The first task is to identify fields from citations (McCallum et al. 2000). The data originally included 500 labeled references, and was later extended with 5,000 unannotated citations collected from papers found on the Internet (Grenager et al. 2005). Given a citation, the task is to extract the fields that appear in the given reference. There are 13 possible fields including author, title, location, etc.

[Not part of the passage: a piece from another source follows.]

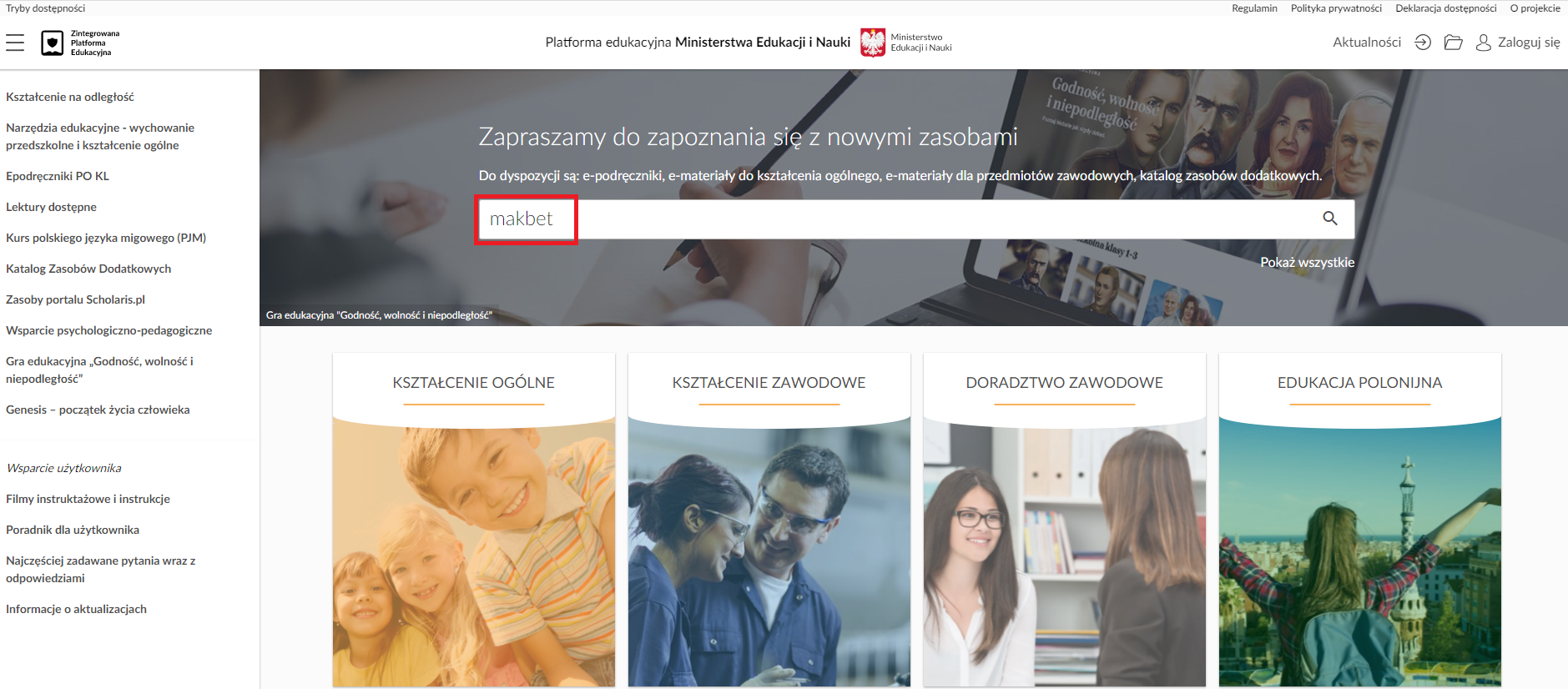Click the search magnifier icon
The height and width of the screenshot is (689, 1568).
1330,219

To gain an insight into how the constraints can improve the model accuracy and guide semi-supervised learning, assume that the sentence shown in Fig. 1 appears in the unlabeled data pool. Part (a) of the figure shows the correct labeled assignment and part (b) shows the assignment labeled by an HMM trained on 30 labeled samples. However, if we apply the constraint that state transition can occur only on punctuation marks, the same HMM will result in the correct labeling (a). Therefore, by adding the improved labeled assignment we can generate better training samples during semi-supervised learning. In fact, the requirements on punctuation marks are only some of the constraints that can be applied to this problem. The set of constraints we used in our experiments appears in Table 1. Note that some of the constraints are non-local and are very intuitive for people, yet it is very difficult to inject this knowledge into most models.

Fig. 1
figure 3

Error analysis of an HMM model. The labels are underlined to the right of each open bracket. The correct assignment is shown in (a). The predicted assignment (b) violates some constraints, most obviously, the punctuation marks

Table 1 The list of constraints used in the citations domain. Some constraints are relatively difficult to represents in traditional models

The second problem we consider is extracting fields from advertisements (Grenager et al. 2005). The dataset consists of 8,767 advertisements for apartment rentals in the San Francisco Bay Area downloaded in June 2004 from the Craigslist website. In the dataset, only 302 entries have been labeled with 12 fields, including size, rent, neighborhood, features, and so on. The data was preprocessed using regular expressions for phone numbers, email addresses and URLs. The list of the constraints for this domain is given in Table 2. We implement some global constraints and include unary constraints which were largely imported from the list of seed words used in Haghighi and Klein (2006). We slightly modified the seed words due to differences in pre-processing.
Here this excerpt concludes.